Last but not least, is not knowing what improvements to make, or if their ideas (because everyone has ideas) are actually going to make a difference. Some people are just a bit nervous to expose an idea if they don’t feel safe in that environment.
This is the basic layout of an improvement:
Current state. Improvement Future state
We all have a current state, it’s exactly where we are right now. Then the moment someone makes an improvement we immediately progress to the future state. But how can we ensure the future state doesn’t include any of the above pit falls? Simple, quantify. Have a very simple way for people to quantify their improvement efforts. To know if they are about to make an improvement you can use what we call the improvement Trident. Weigh an improvement activity against these 3 factors:
SAFETY – does the process get safer, or at least not less safe.
QUALITY- does the quality of anything go up.
SIMPLICITY- does it make the process simpler in any way.
If you answer YES to one or more of these there is a good chance you’re about to make an improvement, so press on.
And here is the part that 99% of all companies forget to do. Quantify that future state. Actually take a few moments to verify the improvement had its intended effect. Having people calculate this for themselves is a great way to keep their creative juices flowing. Remember to keep it simple, don’t try to calculate to the last penny, most of us aren’t accountants. Create a company wide formula that give you the general idea of what kind of dollars that improvement saved the company.
Let’s say you make an improvement to your assembly process by ensuring tools required are within reach. You have collected the Current state data, you have made the improvement, and now have the future state data.
You saved 3 minutes per cabinet, it cost you 1 sheet of material, 1/2 sheet of Kaizen foam took 2 hours to complete and you make 30 boxes per day.
Rules like this will keep it simple for everyone:
-$1.00 per minute
-Sheet goods are $60 ea
-non standard materials at cost, may have to ask someone for these #’s.
I like to calculate the savings in the 1st week, the 1st month and a whole year. The above improvement would look like this:
$3 x 30 = $90 per day saved
$60.00 for the sheet of material used
$30 in kaizen foam
$1 x 120 = $120 labour investment.
Week 1 = ($90 x 5 days = $450) – ($60+$30+$120) = $240 saved
Month 1 = ($450 x 4 weeks = $1800
1 Year = $21,600
This really bring to light the benefits of a small 3 minute improvement. Now imagine you have 10 employees who did this only once per year. Thats $216,000. And everyone of those dollars goes to the bottom line. And how good does that feel for the person making the improvement. It’s hard to deny it when it’s math.

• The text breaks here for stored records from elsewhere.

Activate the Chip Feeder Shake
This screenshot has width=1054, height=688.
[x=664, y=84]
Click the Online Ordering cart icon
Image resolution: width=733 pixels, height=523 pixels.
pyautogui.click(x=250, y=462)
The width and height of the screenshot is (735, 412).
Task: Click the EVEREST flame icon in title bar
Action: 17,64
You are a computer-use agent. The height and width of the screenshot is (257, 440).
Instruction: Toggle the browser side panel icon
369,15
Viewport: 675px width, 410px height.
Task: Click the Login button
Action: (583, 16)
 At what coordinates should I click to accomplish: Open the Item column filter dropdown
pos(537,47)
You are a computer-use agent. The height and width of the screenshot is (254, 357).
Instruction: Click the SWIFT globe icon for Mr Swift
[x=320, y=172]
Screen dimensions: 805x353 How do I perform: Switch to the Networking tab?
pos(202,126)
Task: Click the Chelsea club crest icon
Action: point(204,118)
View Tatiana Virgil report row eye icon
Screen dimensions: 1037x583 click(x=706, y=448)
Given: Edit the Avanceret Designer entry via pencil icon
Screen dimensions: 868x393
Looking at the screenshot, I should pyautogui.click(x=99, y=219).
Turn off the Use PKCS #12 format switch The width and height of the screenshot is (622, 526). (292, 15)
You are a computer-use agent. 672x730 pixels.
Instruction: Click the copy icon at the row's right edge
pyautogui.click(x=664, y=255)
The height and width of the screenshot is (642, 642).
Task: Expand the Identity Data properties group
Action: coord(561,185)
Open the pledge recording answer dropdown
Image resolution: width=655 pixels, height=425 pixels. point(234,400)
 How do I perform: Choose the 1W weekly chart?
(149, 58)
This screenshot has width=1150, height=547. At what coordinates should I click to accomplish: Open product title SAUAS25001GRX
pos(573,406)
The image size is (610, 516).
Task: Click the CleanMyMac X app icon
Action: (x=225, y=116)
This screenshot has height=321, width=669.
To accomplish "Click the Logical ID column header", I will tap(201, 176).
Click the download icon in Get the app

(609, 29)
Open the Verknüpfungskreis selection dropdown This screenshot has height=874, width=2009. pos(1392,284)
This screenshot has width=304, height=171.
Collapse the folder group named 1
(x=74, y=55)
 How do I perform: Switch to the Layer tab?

If you quickly quantify each improvement after its done, all the pitfalls go away. Someone wouldn’t dare undo an improvement they knew saved the company money. A completed improvement that yielded a net zero future state would immediately be exposed as a sign to hit the drawing board again.
I encourage you not to forget this critical step in making improvements. Quantify, and share with the team.
Improvements that feel good are nice, so long as there are numbers to back it up.